Dati ufficiali non ce ne sono, per lo meno a livello locale, le previsioni di Confcommercio sul quadro nazionale parlano però di una ripresa dei consumi significativa e, tra i nostri imprenditori, è diffusa la sensazione nelle famiglia stia tornando la propensione a spendere. Certo, quello del commercio è un mondo vasto e molto articolato.
Il settore ha pagato un dazio pesantissimo alla crisi degli ultimi anni. La prova, concreta, si trova, nel nostro territorio, con un’occhiata alla quantità di saracinesche abbassate anche nei centri più grandi, anche nello stesso centro storico del capoluogo.
E mai come nel periodo trascorso tutti hanno acquisito la consapevolezza che, al di là del valore sociale, non c’è vita e futuro per i centri storici in assenza di un vivo tessuto di attività commerciali. I piccoli, va da sé, hanno sofferto più di tutti gli altri: molti hanno chiuso, altri hanno venduto tutto agli imprenditori cinesi che ad esempio nel settore dei pubblici esercizi hanno fatto incetta di locali.
A chi ha resistito di fronte alla crisi e alla pressione del fisco andrebbe dato un premio ed è per questo che questo refolo di ripresa è accolto da tutti, anche da chi commerciante non è, con un senso di liberazione. Abbiamo raccolto in questi giorni sul giornale, le sensazioni dei singoli operatori, nei vari settori, ma la conferma che non hanno preso lucciole per lanterne è arrivata giusto un paio di giorni niente meno che dall’Istat. Secondo quest’ultimo la fiducia dei consumatori ha registrato, nel mese di marzo, un ulteriore passo in avanti.

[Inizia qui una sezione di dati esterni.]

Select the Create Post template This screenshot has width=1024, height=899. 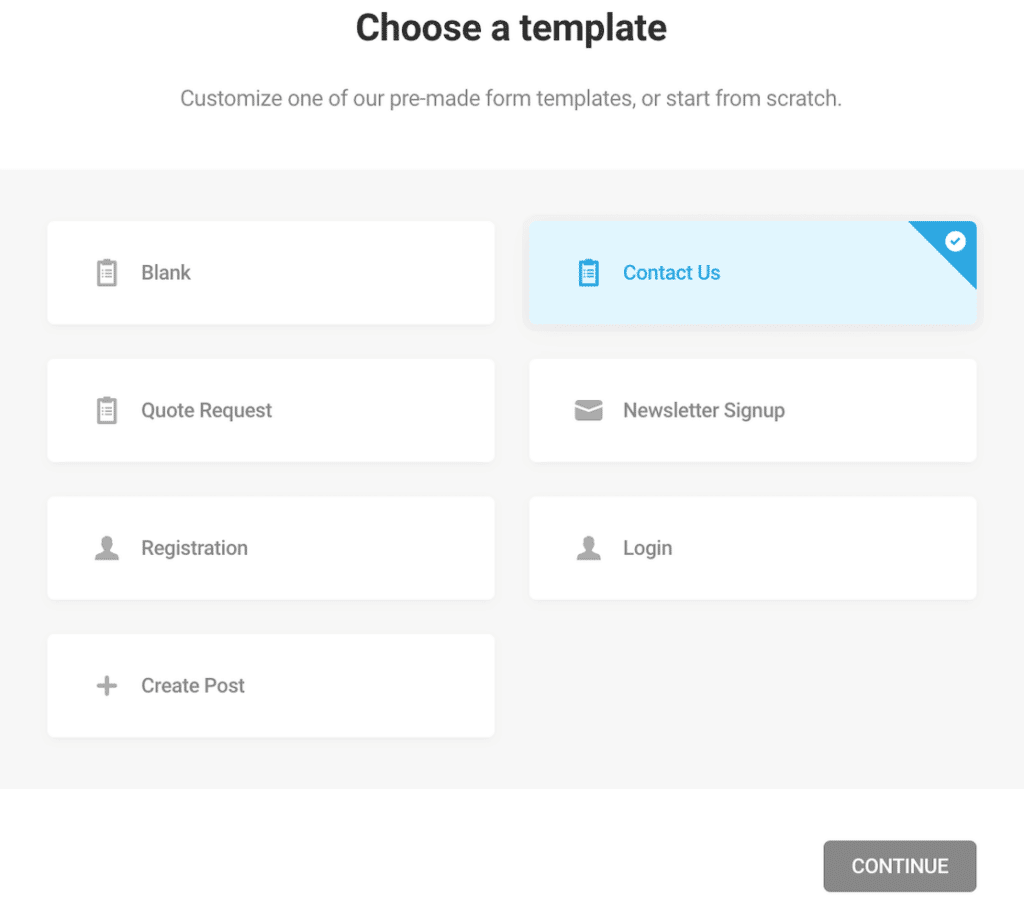click(x=270, y=686)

La crescita ha portato l’indice al livello più alto da quasi 13 anni (maggio 2002). Sono migliorati i giudizi sulla situazione economica del Paese e le aspettative sulla disoccupazione con una crescita in particolare della quota di coloro che si attendono una diminuzione lieve di quest’ultima.
I consumi, nella nostra provincia, hanno poi beneficiato degli effetti del cambio franco/euro. Un certo pendolarismo dello shopping c’è beninteso sempre stato tra il Canton Ticino e il Comasco ma è del tutto evidente che la decisione della Banca Nazionale Svizzera di recedere dal cambio forzoso sta richiamando qui molti più svizzeri del passato.
Un fenomeno che le statistiche registreranno forse tra qualche mese ma è già percepibile facendo un giro nei parcheggi a ridosso dei grandi centri commerciali. A Como, il sabato pomeriggio, una montagna di targhe svizzere quando di là sembrano essere scomparsi gli italiani.
Sembra in sostanza tornato un po’ di sereno anche se le incognite non mancano. Va bene la fiducia ma, in un contesto che resta di grande fragilità, è necessario che i segnali di ripresa, per non rivelarsi una bolla di sapone, siano accompagnati da risultati concreti.
Sostenere che un ciclo economico nuovo è stato avviato è prematuro, siamo alle preliminari e il futuro è incerto. Oggi però, rispetto anche solo allo scorso anno, sembra cambiato tutto. E le prospettive sembrano un po’ meno fosche.